- **YOUR OBJECTIVE**: Write out, word for word, the stretch of the listing below from its start through the line containing "pyautogui.click(x=250, y=1341)", including both ends.

- **TASK MATERIAL**:

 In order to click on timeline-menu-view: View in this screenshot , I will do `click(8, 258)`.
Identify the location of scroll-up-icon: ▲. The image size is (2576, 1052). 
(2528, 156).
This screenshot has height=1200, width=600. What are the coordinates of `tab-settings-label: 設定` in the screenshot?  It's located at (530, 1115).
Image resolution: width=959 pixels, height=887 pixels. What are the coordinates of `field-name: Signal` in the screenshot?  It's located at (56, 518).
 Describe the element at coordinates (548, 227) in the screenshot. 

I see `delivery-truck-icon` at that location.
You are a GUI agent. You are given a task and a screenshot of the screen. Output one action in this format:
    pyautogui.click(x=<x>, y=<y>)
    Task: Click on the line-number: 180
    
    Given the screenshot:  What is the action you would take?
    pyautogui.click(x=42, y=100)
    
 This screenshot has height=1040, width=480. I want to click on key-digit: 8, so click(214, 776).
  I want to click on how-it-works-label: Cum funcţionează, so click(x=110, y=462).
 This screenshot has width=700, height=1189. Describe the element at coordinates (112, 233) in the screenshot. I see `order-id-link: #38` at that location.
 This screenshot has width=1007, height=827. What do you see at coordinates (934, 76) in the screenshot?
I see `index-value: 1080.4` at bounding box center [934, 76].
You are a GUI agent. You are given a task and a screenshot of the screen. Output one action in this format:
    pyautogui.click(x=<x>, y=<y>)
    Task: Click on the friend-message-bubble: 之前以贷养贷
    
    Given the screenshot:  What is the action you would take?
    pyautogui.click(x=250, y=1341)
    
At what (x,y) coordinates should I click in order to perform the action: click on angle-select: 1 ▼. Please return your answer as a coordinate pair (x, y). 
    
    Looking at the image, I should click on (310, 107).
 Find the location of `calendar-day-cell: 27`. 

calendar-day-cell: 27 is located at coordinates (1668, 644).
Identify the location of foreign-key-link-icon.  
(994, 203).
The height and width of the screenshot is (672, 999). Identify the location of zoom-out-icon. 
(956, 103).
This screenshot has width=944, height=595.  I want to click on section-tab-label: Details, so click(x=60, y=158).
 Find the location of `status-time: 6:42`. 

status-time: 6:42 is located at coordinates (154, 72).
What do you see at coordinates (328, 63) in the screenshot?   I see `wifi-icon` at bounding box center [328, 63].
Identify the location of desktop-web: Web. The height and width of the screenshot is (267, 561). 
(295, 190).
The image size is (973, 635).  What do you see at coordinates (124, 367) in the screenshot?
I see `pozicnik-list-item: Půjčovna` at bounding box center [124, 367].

- **RESULT OF THE TASK**:
 In order to click on timeline-menu-view: View in this screenshot , I will do `click(8, 258)`.
Identify the location of scroll-up-icon: ▲. The image size is (2576, 1052). 
(2528, 156).
This screenshot has height=1200, width=600. What are the coordinates of `tab-settings-label: 設定` in the screenshot?  It's located at (530, 1115).
Image resolution: width=959 pixels, height=887 pixels. What are the coordinates of `field-name: Signal` in the screenshot?  It's located at (56, 518).
 Describe the element at coordinates (548, 227) in the screenshot. 

I see `delivery-truck-icon` at that location.
You are a GUI agent. You are given a task and a screenshot of the screen. Output one action in this format:
    pyautogui.click(x=<x>, y=<y>)
    Task: Click on the line-number: 180
    
    Given the screenshot:  What is the action you would take?
    pyautogui.click(x=42, y=100)
    
 This screenshot has height=1040, width=480. I want to click on key-digit: 8, so click(214, 776).
  I want to click on how-it-works-label: Cum funcţionează, so click(x=110, y=462).
 This screenshot has width=700, height=1189. Describe the element at coordinates (112, 233) in the screenshot. I see `order-id-link: #38` at that location.
 This screenshot has width=1007, height=827. What do you see at coordinates (934, 76) in the screenshot?
I see `index-value: 1080.4` at bounding box center [934, 76].
You are a GUI agent. You are given a task and a screenshot of the screen. Output one action in this format:
    pyautogui.click(x=<x>, y=<y>)
    Task: Click on the friend-message-bubble: 之前以贷养贷
    
    Given the screenshot:  What is the action you would take?
    pyautogui.click(x=250, y=1341)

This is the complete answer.